And while those moves did make sense and helped my career in ways that I never expected, it was never really about me. Not in my own mind, anyway. And so this move was no different for me, not really, not at first. This made sense for our family. It ticked all the boxes (except the kids are going to have to switch schools mid-year, which, especially for my middle-school starting daughter, no ideal) and so of course I was going to take it.
I wasn't prepared for everyone else's reactions. When I told people where I was going to work, their demeanor towards me changed immediately. Swim parents who were polite, but not particularly warm to me started to talk to me. Colleagues eyes would get big and they would suck in their breath in shock and happiness. When I went to HR at my old job, the person stop dead to ask me if I was an alumni, as people never jumped institutions like I just had, unless they had connections. I did have connections, but not the traditional kind.
I didn't really understand their reactions. I've always had trouble internalizing the importance of hierarchies, actually understanding, and thus respecting, them. It served me well when I first got on Twitter; I treated everyone like a colleague, and I didn't care where you were from - I was going to talk to you. That worked both ways. I approached people who I probably had no business approaching, but in return, I also befriended people who didn't ever expect me to befriend them.

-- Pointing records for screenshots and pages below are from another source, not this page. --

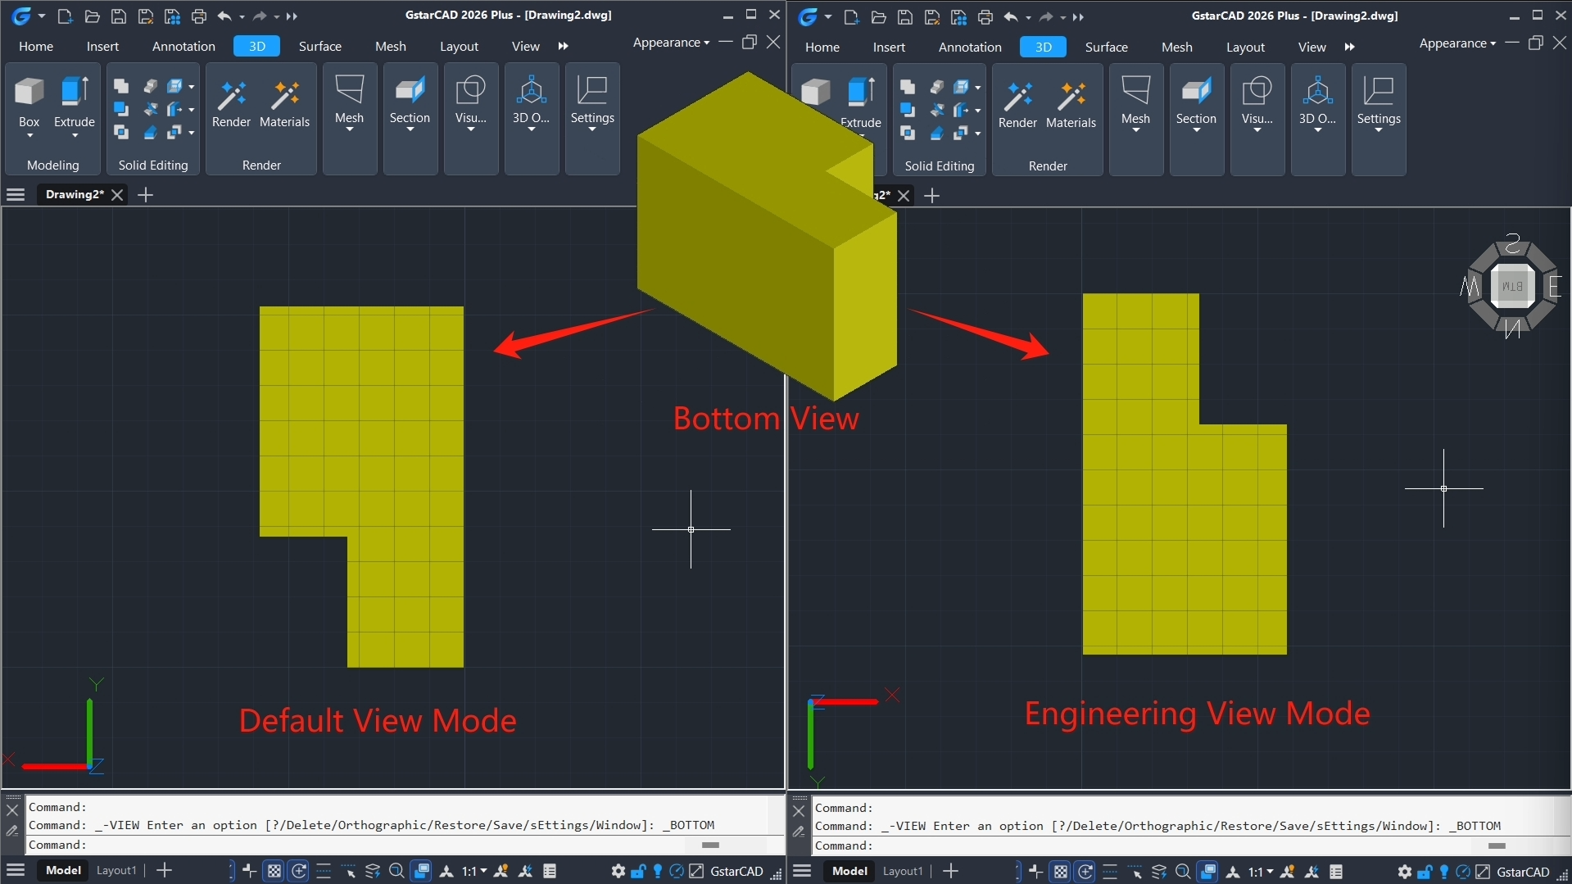Click the Section plane icon in left window
Screen dimensions: 1572x884
[410, 91]
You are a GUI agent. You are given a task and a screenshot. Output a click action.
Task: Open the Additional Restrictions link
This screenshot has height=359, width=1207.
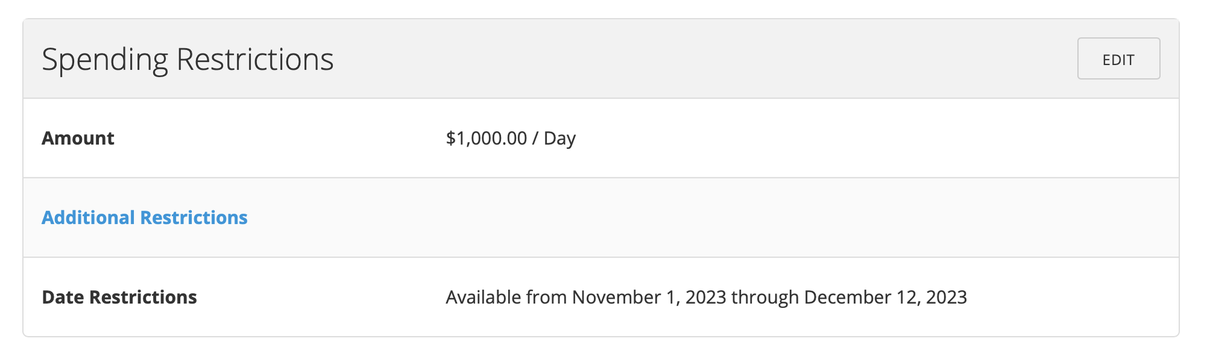(x=144, y=217)
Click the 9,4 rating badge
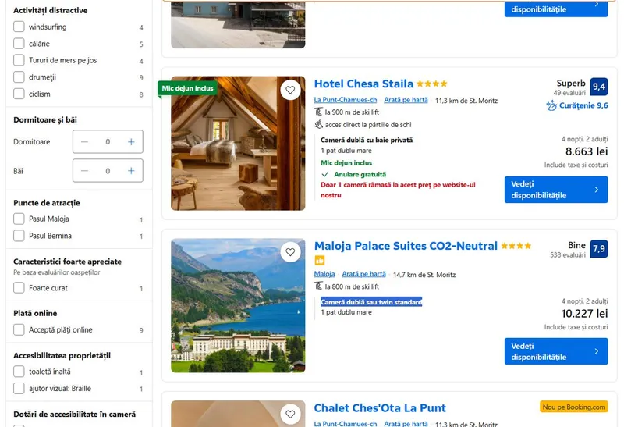624x427 pixels. click(x=598, y=87)
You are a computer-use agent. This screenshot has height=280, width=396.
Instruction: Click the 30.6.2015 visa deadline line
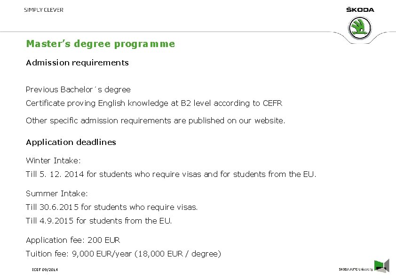(x=112, y=207)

At conferences, I tend to end up hanging out with the graduate students because I never could maneuver the politics of full versus associate verses assistant versus superstar versus nobody. We were all academics, we we all colleagues.
Stop laughing at me.
I've been in my new job for barely a week. I am no longer rushing around trying to finish things, not to mention that more than half the office is on vacation, so I have time and space, finally, to reflect. I think it really hit me when I was on the shuttle one afternoon to meet my husband at his job so we could commute home together. The trip takes me through some of the memorials in DC, and I looked out the window at them, thinking, this is my life now. I work in DC. I work at Georgetown. This is who I am, this is what I accomplished, this is me now. I did this.
And, at the risk of being accused of being an #ImmodestWoman, it is a big fucking deal.
I only sort-of got that being on IHE was a big deal. I still laugh when people are like, you were in THE CHRONICLE! And part of me, I don't think, will ever really understand why people lose their minds when they hear I'm at Georgetown. But, here I am - I did it. Sure, yes, it helps the family, but this a true moment of personal and professional success for me. Just even typing those words is a big deal.
So I look out over to Potomac while I type this, enjoying the view and the natural light streaming into my office, savoring, for a brief moment, my success and my accomplishments. There is the commute to face, the kids to deal with, the natural growing pains of starting a new job, not to mention the work itself, but right now, I am selfishly allowing myself to think about how far I've come.